La décision rendue par la Haute juridiction administrative ce 9 décembre devrait signer la fin des manœuvres dilatoires auxquelles se livrent parfois les services instructeurs.

Le Code de l'urbanisme, rien que le Code de l'urbanisme

Pour mémoire, le délai d’instruction (voir encadré ci-dessous) d’une autorisation d’urbanisme court à compter de la réception du dossier complet en mairie (art. R. 423-19 du Code de l’urbanisme). Etant précisé que la complétude du dossier est établie au regard des pièces limitativement exigibles par le Code de l’urbanisme et qu' « aucune autre information ou pièce ne peut être exigée par l'autorité compétente ». (art. R. 431-4 du Code de l’urbanisme). A défaut de décision expresse dans le délai d’instruction prévu, une décision tacite d’acceptation intervient.

Les délais d'instruction de droit commun sont de :
- un mois pour les déclarations préalables,
- deux mois pour les demandes de permis de démolir et pour les demandes de permis de construire portant sur une maison individuelle,
- trois mois pour les autres demandes de permis de construire et pour les demandes de permis d'aménager (art. R. 423-23 du Code de l'urbanisme).

Toutefois, le service instructeur se voit offrir, dans le délai d’un mois à compter de la réception de la demande, la possibilité de formuler une demande de pièces complémentaires auprès du pétitionnaire (art. R. 423-38 du Code de l’urbanisme). Ce dernier dispose alors d’un délai de trois mois pour compléter son dossier, à défaut de quoi la demande fait l’objet d’une décision de rejet en cas de permis ou d’opposition en cas de déclaration préalable. Le délai d’instruction ne commence alors à courir qu’à compter de la réception des pièces manquantes par la mairie (art. R. 423-39 du Code de l’urbanisme).
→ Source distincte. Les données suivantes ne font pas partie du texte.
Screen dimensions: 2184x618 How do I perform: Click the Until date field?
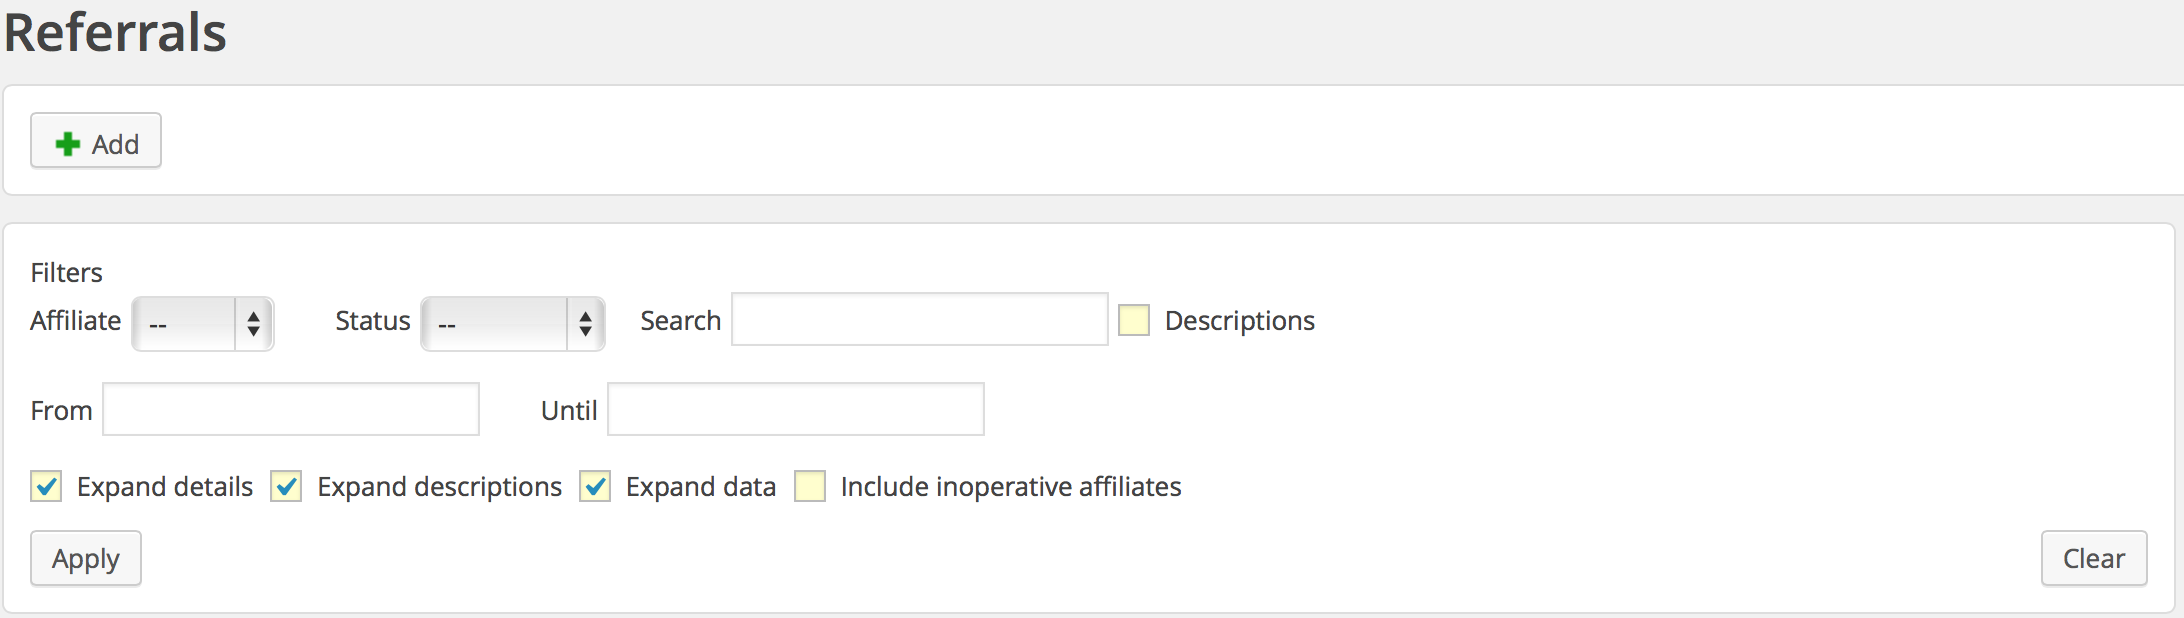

Pièces complémentaires demandées à des fins dilatoires

Dans la pratique, la demande de pièces complémentaires infondées, car non exigées par le Code de l'urbanisme, est parfois utilisée à des fins dilatoires par l’administration pour rallonger artificiellement le délai d’instruction. C’est cette pratique que vient sanctionner le Conseil d’Etat le 9 décembre 2022 à l’occasion d’un contentieux lié à une déclaration préalable de travaux portant sur l'implantation d'une antenne-relais de téléphonie mobile et la pose d'une clôture.

Jusqu’alors, la Haute juridiction avait toujours considéré « que si l’illégalité d’une demande tendant à la production d’une pièce qui ne peut être requise est de nature à entacher d’illégalité la décision tacite d’opposition prise en application de l’article R. 423-39 du Code de l’urbanisme, elle ne saurait avoir pour effet de rendre le pétitionnaire titulaire d’une décision implicite » de permis de construire ou de décision de non-opposition à déclaration préalable (CE, 9 décembre 2015, n° 390273, mentionné aux tables du recueil Lebon). En d’autres termes, le pétitionnaire n’était pas en mesure de se prévaloir d’une autorisation d’urbanisme tacite en invoquant l’illégalité de la demande de pièces complémentaires puisque cette dernière prorogeait le délai d’instruction.

Dans son arrêt du 9 décembre, le Conseil d’Etat a au contraire considéré que « le délai d'instruction n'est ni interrompu, ni modifié par une demande, illégale, tendant à compléter le dossier par une pièce qui n'est pas exigée en application du livre IV de la partie réglementaire du Code de l'urbanisme. Dans ce cas, une décision de non-opposition à déclaration préalable ou un permis tacite naît à l'expiration du délai d'instruction, sans qu'une telle demande puisse y faire obstacle. »

Des changements attendus dans l’appréhension des dossiers

En pratique, cette décision devrait apporter des changements dans l’appréhension des dossiers  : d'une part, les services instructeurs ne seront plus en mesure de formuler des demandes de pièces complémentaires ne répondant pas strictement aux exigences du Code de l’urbanisme en raison du risque de voir naître une autorisation d’urbanisme tacite. D'autre part, les pétitionnaires devront analyser avec attention les demandes de pièces complémentaires et en déterminer la portée, notamment afin de constater s’ils sont ou non titulaires d’une autorisation d’urbanisme tacite.